While the law requires this result, I must nevertheless express my annoyance at Kirby’s game-playing on this issue. Plaintiff filed suit as “Jack Kirby d/b/a USSA Corp.” to avoid paying the taxes he owed to bring USSA into good standing. He took pains to put his corporate affairs in order only after it became clear that he could not recover on the 1996 contract (and possibly the 1995 contract) in his individual capacity. As a result, he has subjected this court and the defendants to unnecessary motion practice and vexatious delay. Defendants have the option of filing a motion to recover costs and attorneys fees incurred in connection with both this motion and the predecessor motion, to the extent that defendant was forced to address the issue of corporate capacity.

2. Permissive Intervention

I would, in any event, grant USSA’s motion under 24(b). The Federal Rules provide for permissive intervention upon timely application: (1) when a statute of the United States confers a conditional right to intervene; or (2) when an applicant’s claim or defense and the main action have a question of law or fact in common. In exercising its discretion the court shall consider whether the intervention will unduly delay or prejudice the adjudication of the rights of the original parties. Fed.R.Civ.P. 24(b); accord Comer v. Cisneros, 37 F.3d 775, 801 (2d Cir.1994).

There are common questions of law and fact in this ease, as both Kirby’s and USSA’s claims are for breach of the same contracts. For this and the reasons discussed above, I would allow USSA to intervene under 24(b).

MOTION FOR SUMMARY JUDGMENT ON THE 1995 CONTRACT

Now that both Kirby and USSA are parties to this action, and the contracts are no longer voidable on corporate suspension grounds, the issue of who formed both contracts is no longer relevant. Defendants’ motion for summary judgment on the second and fourth claims is therefore denied. Obviously, the issue of breach remains for the jury.

CONCLUSION

This constitutes the order and decision of the court.

. The opinion actually cited "California Bank and Corporation Tax Law § 23304.1(a)." Section 23304.1(a), along with sections 23301, 23301.5 and 23305, appears in article 7 (Suspension and Revivor, commencing with § 23301) of part 11 (Bank and Corporation Tax law, commencing with § 23001) of the Revenue and Taxation Code, which is the title used by California courts in citing to the law.
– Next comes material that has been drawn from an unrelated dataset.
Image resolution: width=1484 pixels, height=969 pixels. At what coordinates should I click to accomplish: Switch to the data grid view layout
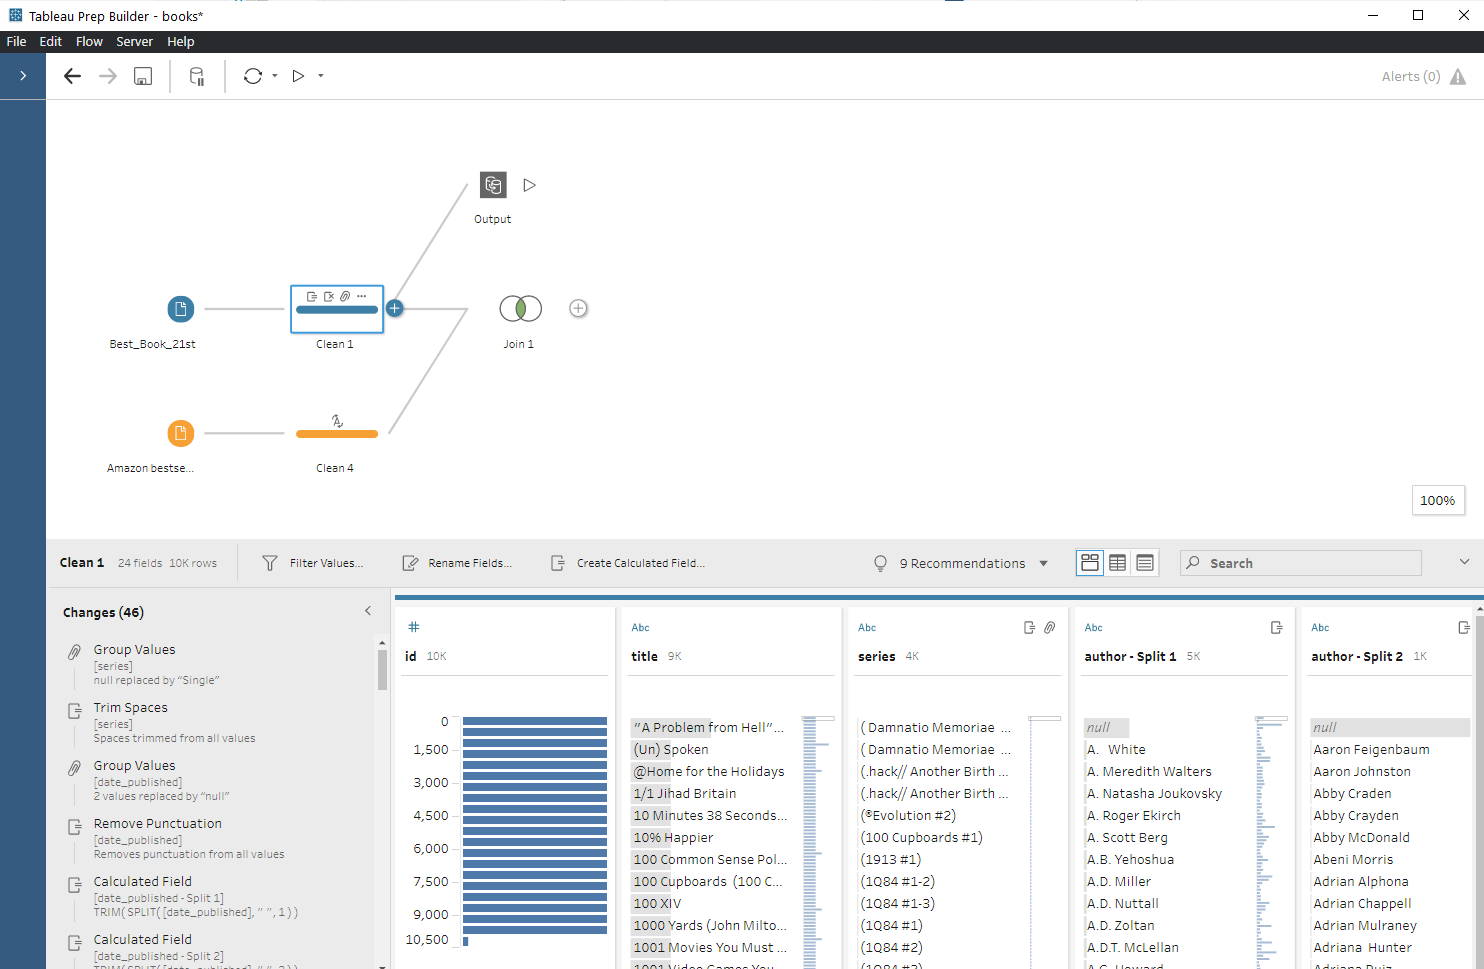(1117, 562)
. The old § 23304 ("Every contract made in violation of this article is hereby declared to be voidable, at the instance of any party other than the taxpayer”) was replaced in 1990 with § 23304.1, “which expressly enlarges its scope to include certain contracts made during periods of corporate suspension,” and § 23304.5, "which apparently adopts and refines a holding of White Dragon, by declaring that rights to void such contracts may only be exercised in judicial proceedings culminating in a final judgment expressly addressing the issue and, even then, only after the taxpayer corporation has been allowed a reasonable opportunity to cure the voidability defect by complying with [§ ] 23305.1.” See Arthur F. Coon, "Dead or Revived? An Examination of California Revivor Law’s Terminal Void in Corporate Existence,” 24 Pac.L.J 1, 16(1992).